Description of the task -
Make an exact copy of the lines from the top of the entries below through the line with "Task: Click the Static". Leave all pictures out.

Dataset excerpts -
◇ ◇ ◇ ◇ ◇ ◇ ◇

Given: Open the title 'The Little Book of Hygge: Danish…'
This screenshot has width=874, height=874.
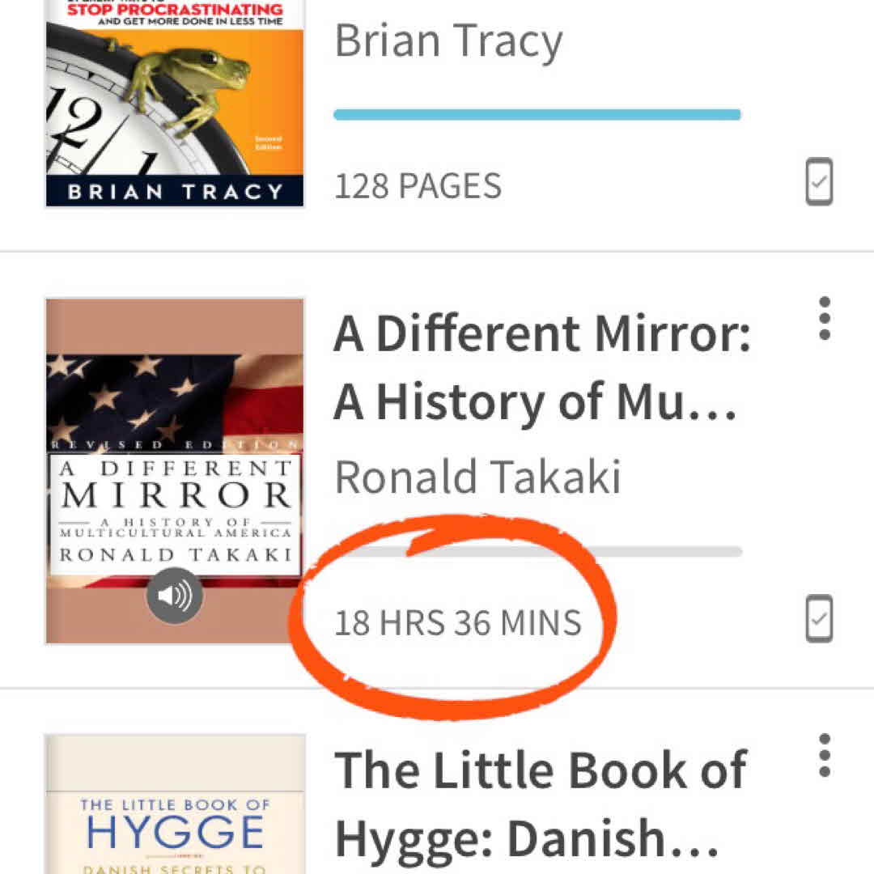Looking at the screenshot, I should (541, 804).
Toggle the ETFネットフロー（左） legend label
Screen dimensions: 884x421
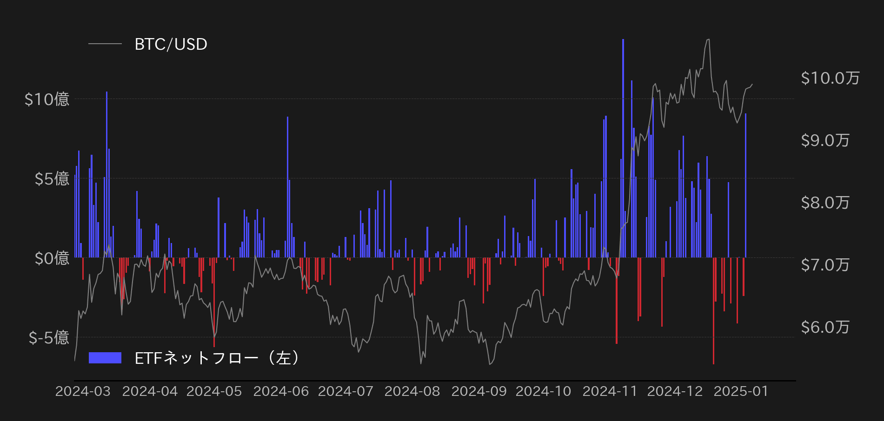click(217, 358)
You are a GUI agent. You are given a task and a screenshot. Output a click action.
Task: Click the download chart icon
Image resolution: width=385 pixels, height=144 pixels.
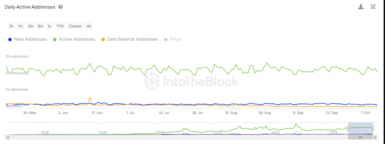tap(361, 7)
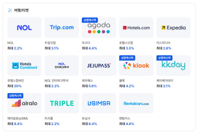This screenshot has height=134, width=198.
Task: Select the JEJUPASS logo tile
Action: point(99,65)
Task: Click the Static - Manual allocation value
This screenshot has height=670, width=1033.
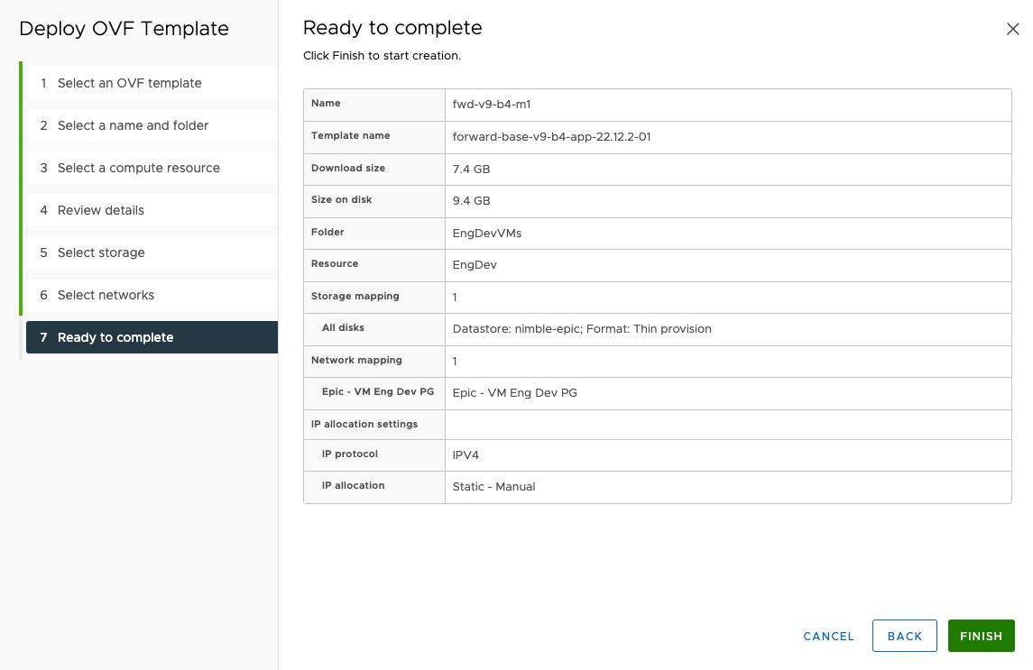Action: point(493,487)
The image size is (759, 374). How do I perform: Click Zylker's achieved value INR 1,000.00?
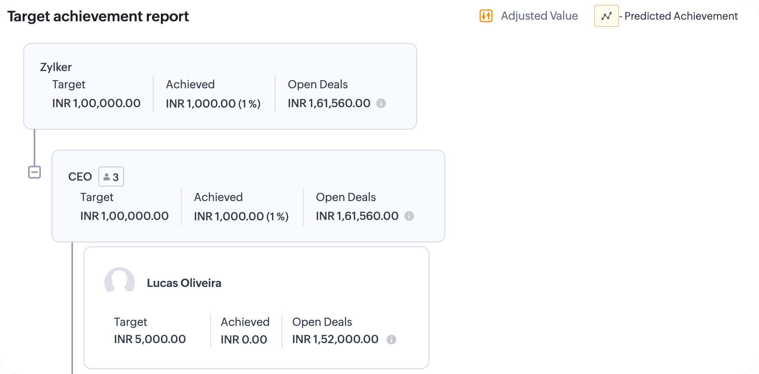[x=201, y=104]
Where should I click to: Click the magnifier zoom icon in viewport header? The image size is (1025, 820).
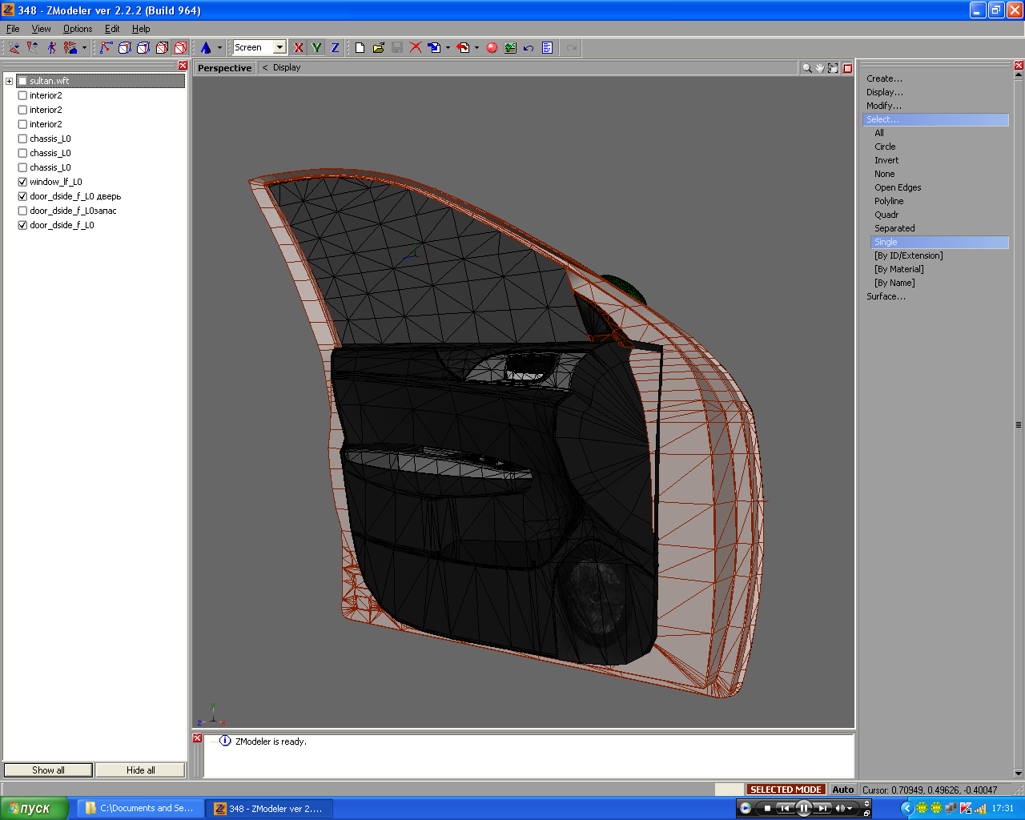tap(807, 68)
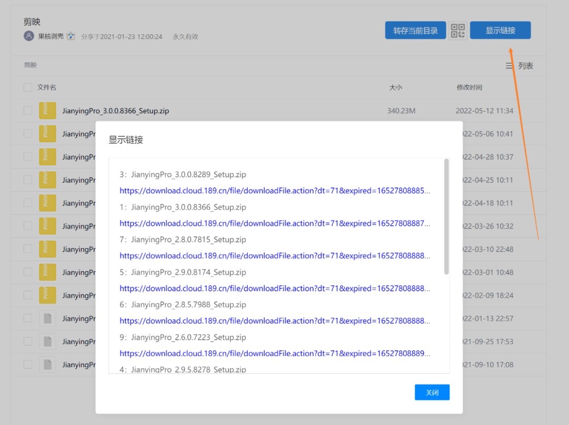This screenshot has width=569, height=425.
Task: Open download link for JianyingPro_3.0.0.8289_Setup.zip
Action: [x=274, y=191]
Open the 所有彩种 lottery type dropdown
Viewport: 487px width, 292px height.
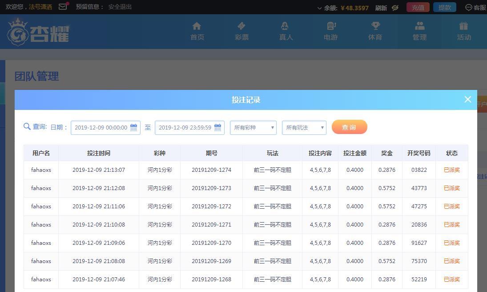[253, 127]
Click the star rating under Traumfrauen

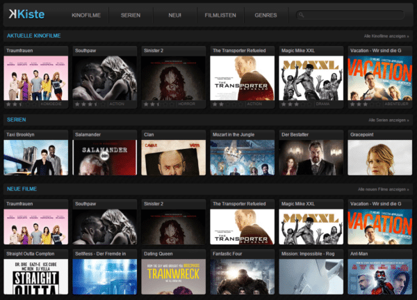(22, 104)
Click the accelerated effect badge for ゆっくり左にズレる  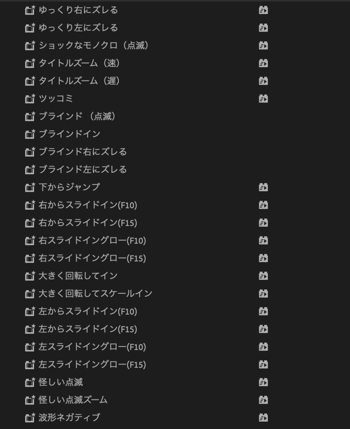pos(263,28)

◇ ◇ ◇ ◇ ◇ ◇ ◇

Reply to the task -
Given: Open the title 'The Little Book of Hygge: Danish…'
This screenshot has width=874, height=874.
Looking at the screenshot, I should (541, 804).
Toggle the ETFネットフロー（左） legend label
Screen dimensions: 884x421
click(217, 358)
You are a GUI agent. You are given a task and a screenshot. Output a click action.
Task: Click the download chart icon
Image resolution: width=385 pixels, height=144 pixels.
tap(361, 7)
This screenshot has height=134, width=198.
Task: Select the JEJUPASS logo tile
Action: point(99,65)
Task: Click the Static - Manual allocation value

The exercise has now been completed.